Horse: Master of the Seas (IRE) 
Trainer: Charlie Appleby
Morning Activity: Went out for a routine canter, which turned into an accidental breeze that was unofficially timed in 49 2/5. 
Planned Activity: Walk day Monday

The Quote: “Unfortunately that wasn’t the plan. All we wanted to do with him was go out for a steady canter, but he didn’t have his hood on and unfortunately he took off with his rider. It was not quite what we hoped for or what was planned. We will now have to adjust his schedule accordingly with a quiet day tomorrow and he will definitely have the hood on him next time he’s out on Tuesday morning.” – Chris Connett, assistant trainer 

MAKER’S MARK BREEDERS’ CUP FILLY & MARE TURF

Horse: Didia (ARG)
Trainer: Ignacio Correas IV

Morning Activity: Galloped an easy circuit of the Santa Anita main track
Planned Activity: Will have a similar gallop Monday

Closer Look: Dual Grade 1-winning mare Didia continues to impress as she prepares to tackle one of the saltiest fields in the history of the Breeders’ Cup Filly & Mare Turf (G1). Owned by Merriebelle Stable and trained by Ignacio Correas IV — the same connections of 2019 upset Breeders’ Cup Distaff victress and fellow Argentine-bred Blue Prize (ARG)— Didia seeks an upset of her own against a lineup that features no fewer than seven G1 winners.

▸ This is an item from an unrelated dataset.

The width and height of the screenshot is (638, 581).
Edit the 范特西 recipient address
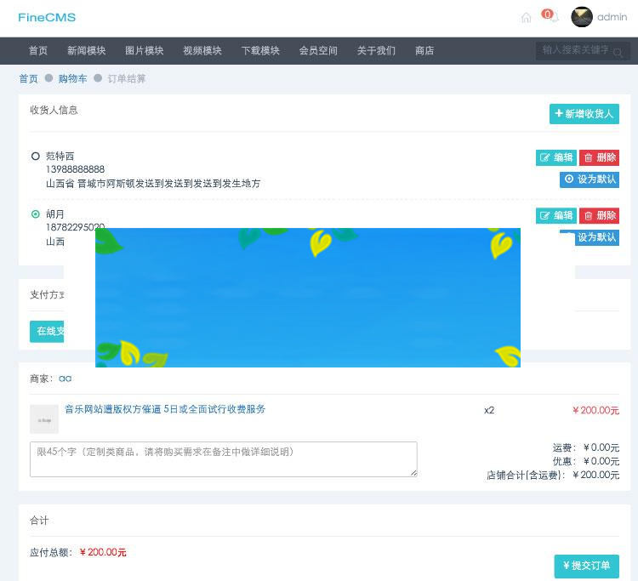pyautogui.click(x=556, y=157)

            In four 2023 starts, the granddaughter of dual Breeders’ Cup Mile (G1) winner Lure has won three times, including a dominant performance last out in the course-and-distance Rodeo Drive (G2), dismissing Del Mar Oaks (G1) winner Anisette to win by a widening 1 3/4 lengths. Her lone blemish this season came in the New York Stakes (G1) at Belmont, where she finished second by three-quarters of a length, splitting Chad Brown-trained runners Marketsegmentation and McKulick (GB). The latter reopposes in the Filly & Mare Turf. 

            “Her campaign has been almost perfect,” Correas said. “She lost the New York, but it was a difficult race to plan. You have four Chad Browns in there — three Grade 1 winners, one Grade 1-placed and two of his go for the lead and two stay behind you. You don’t know which to go with and on top of that you have to worry about War Like Goddess coming from off the pace. We decided to do what she does all the time and if it panned out, great, and if it didn’t pan out, that’s OK. But she ran a good race.

            “We had planned to run her in the Beverly D. after the New York, but she hit her head and had some stiches and needed the time. I made an alternative plan and focused on California. She came here and ran and was super-good that day. She had to do and now we are here and she is doing very well.” 

            A wicked acceleration has been Didia’s calling card thus far in her career, one that started with seven starts in South America. Thus far, she has won nine of 13 starts with a variety of running styles and finished second twice. 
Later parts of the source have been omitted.